PROBLEMS AND TASKS:
1. In the Bouldnor Cliff text, what did volunteers spot in a lobster burrow during a routine survey dive?
2. Write out the part of the Bouldnor Cliff text between "However, it wasn’t" and "silts was compiled.", inclusive.

EXTRACT TO READ:

Work on this fascinating prehistoric site began back in the 1980s, when it was identified as a preserved prehistoric forest with associated peat deposits.
However, it wasn’t until 1998 when the Hampshire and Wight Trust for Maritime Archaeology (now the Maritime Archaeology Trust) began investigating the site as part of the European ‘LIFE’ Project that research began again. During a routine survey dive volunteers spotted interesting worked flints in a lobster burrow. Excitement grew as more worked flints were found over the duration of the fieldwork season in 1998 and 1999. During the 1999 season a full profile of the cliff showing the multiple layers of peat and alluvial silts was compiled.
Since then work has been ongoing throughout numerous fieldwork seasons, during which more fascinating discoveries have included worked and burnt flints, hearths, wooden ‘platform’ structures and a worked wooden artefact that could be part of a log boat or trough. Excavation and rescue recovery have been completmented with palaeoenvironmental analysis and radio carbon dating. This data has provided additional context for the site and erosion studies, which have demonstrated how fast it is disappearing.
Significance
Bouldnor Cliff is made up of several smaller sites. Two of these are particuarly archaeological productive, and have been dated to c. 6,200 to 6,000 cal BC. One has been the source of almost 1,000 worked flints, flakes, and tools, while the other, with close to 100 pieces of worked wood, has practically doubled the amount of Mesolithic worked wood in the UK. Sedimentary ancient DNA from the sites has revealed a habitat of oak forest and herbaceous plants, inlcuding Einkorn: this last find provides evidence that wheat arrived in Great Britain over two millennia earlier than previously recored.
Bouldnor Cliff is the only archaeological site in a submerged Mesolithic landscape currently known in the UK. The waterlogged anaerobic conditions have created an excellent environment for preservation for organic material. Consequently, the site has the highest potential for the best-preserved discoveries of Mesolithic artefacts and palaeo-environmental evidence in the UK, as has been demonstrated with the unique DNA, boat building and string finds mentioned above.
Internationally, the findings suggest a sophisticated Mesolithic site with social networks linked the Neolithic front in southern Europe or the north European plain. These were some of the last people to cross from the continental landmass to Great Britain before the formation of the North Sea. Interpretation of the results would help us understand the potential and character of international connections and help us locate comparable sites within the submerged palaeo-landscapes that are being discovered across the British and European Continental shelf. Unfortunately, the evidence has been located because the seabed is eroding. Monitoring over a ten-year period has recorded lateral erosion of up to 4m in the most vulnerable parts of the archaeological sites.

EXTRACTED INFORMATION:
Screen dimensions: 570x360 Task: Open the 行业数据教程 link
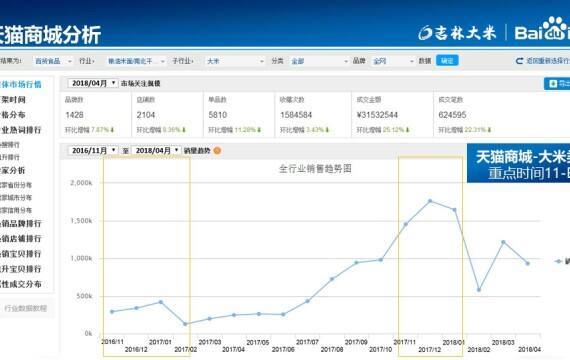pos(25,308)
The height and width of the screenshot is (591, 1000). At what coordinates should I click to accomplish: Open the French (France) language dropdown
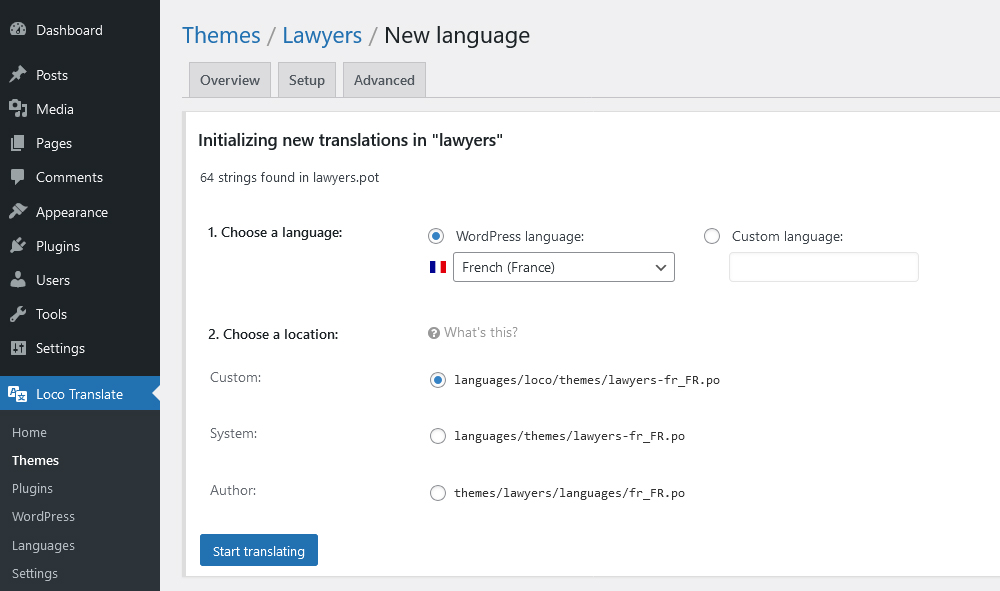(x=563, y=267)
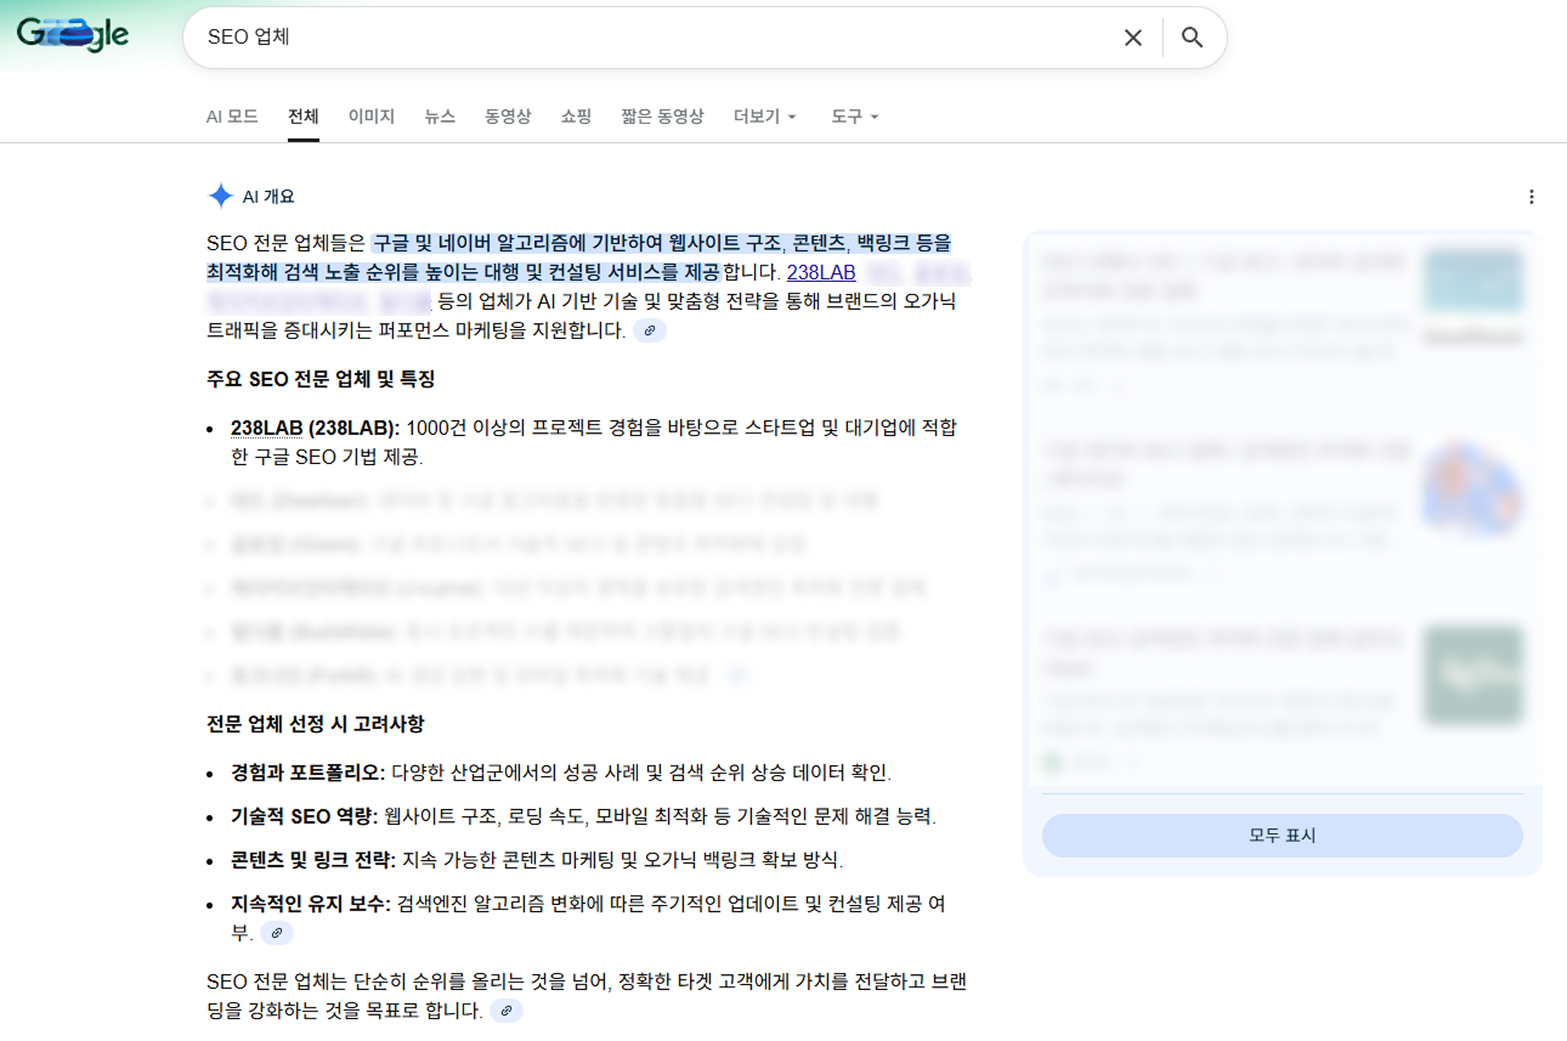Switch to the 뉴스 tab
1567x1041 pixels.
pos(439,117)
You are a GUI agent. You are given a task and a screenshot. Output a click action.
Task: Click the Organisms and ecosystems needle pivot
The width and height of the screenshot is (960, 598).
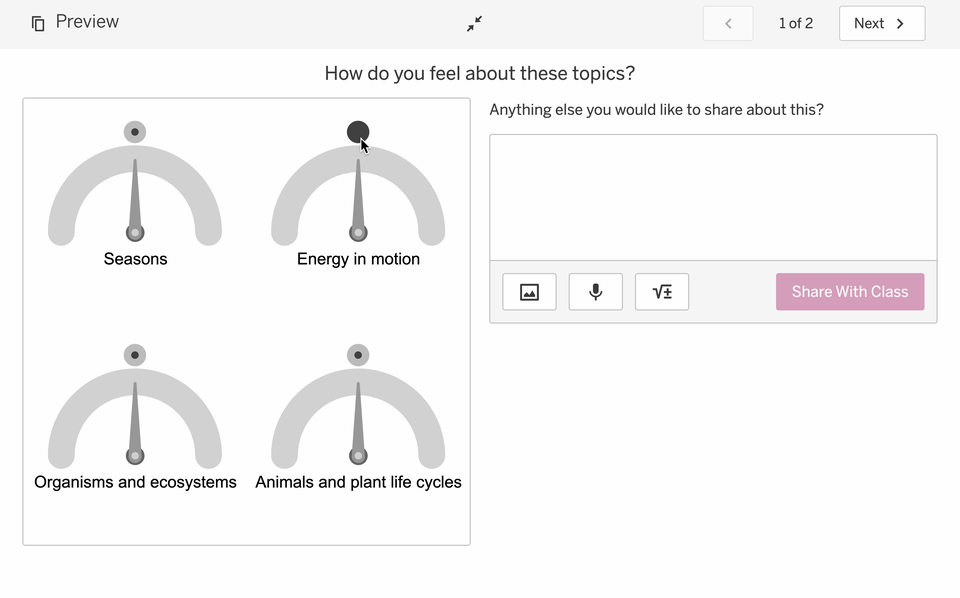(x=135, y=456)
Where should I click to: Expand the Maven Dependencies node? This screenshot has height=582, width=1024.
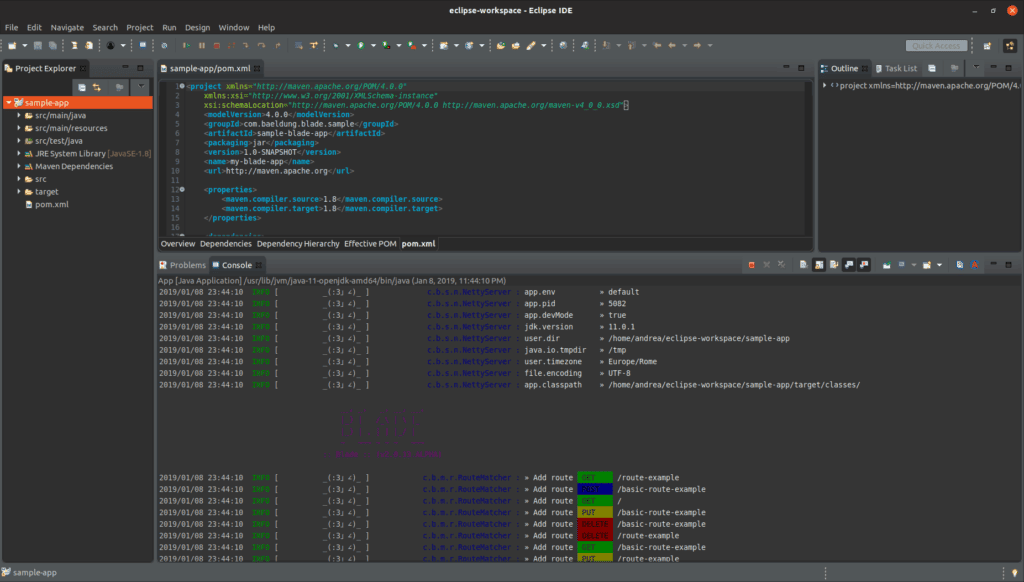click(19, 166)
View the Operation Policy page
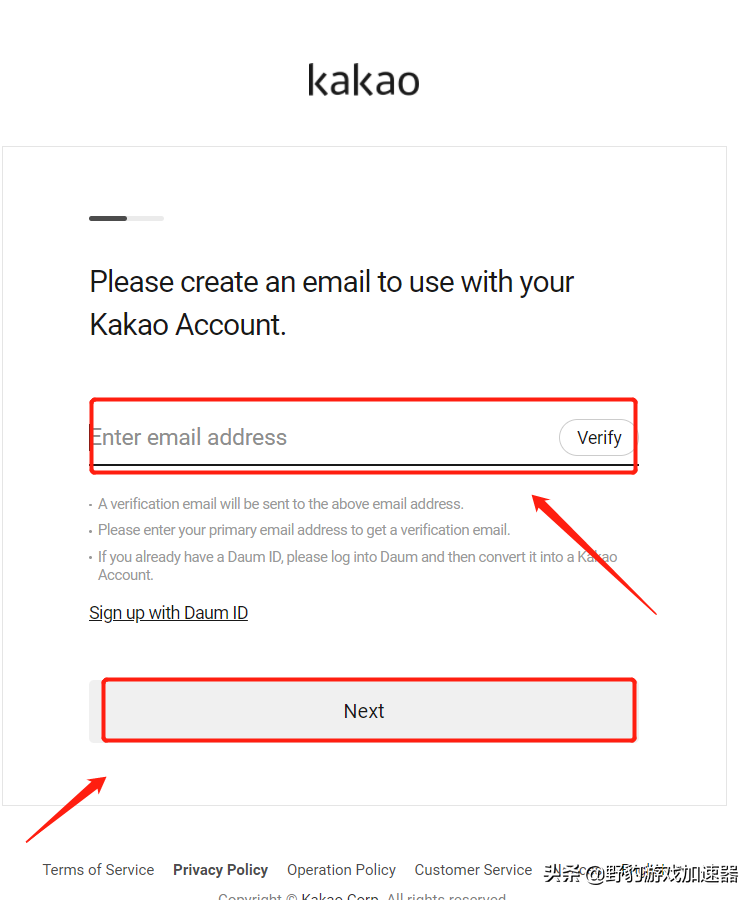The width and height of the screenshot is (755, 900). point(341,870)
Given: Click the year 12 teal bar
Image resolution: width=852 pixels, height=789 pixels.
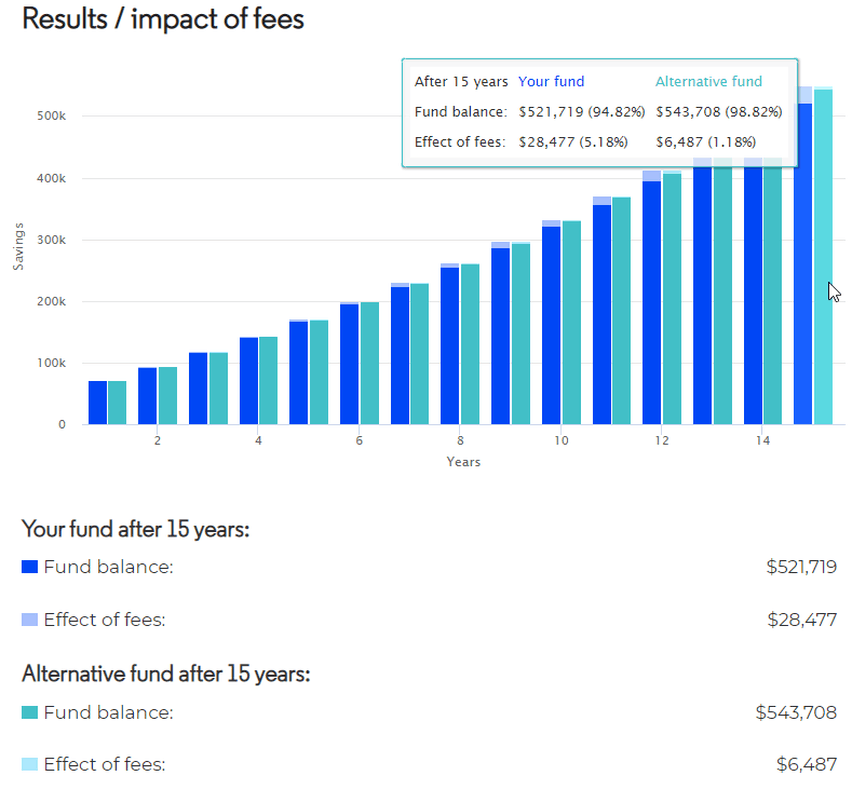Looking at the screenshot, I should coord(672,299).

SOLUTIONS TO THE TASKS:
1. Interesting worked flints.

2.
However, it wasn’t until 1998 when the Hampshire and Wight Trust for Maritime Archaeology (now the Maritime Archaeology Trust) began investigating the site as part of the European ‘LIFE’ Project that research began again. During a routine survey dive volunteers spotted interesting worked flints in a lobster burrow. Excitement grew as more worked flints were found over the duration of the fieldwork season in 1998 and 1999. During the 1999 season a full profile of the cliff showing the multiple layers of peat and alluvial silts was compiled.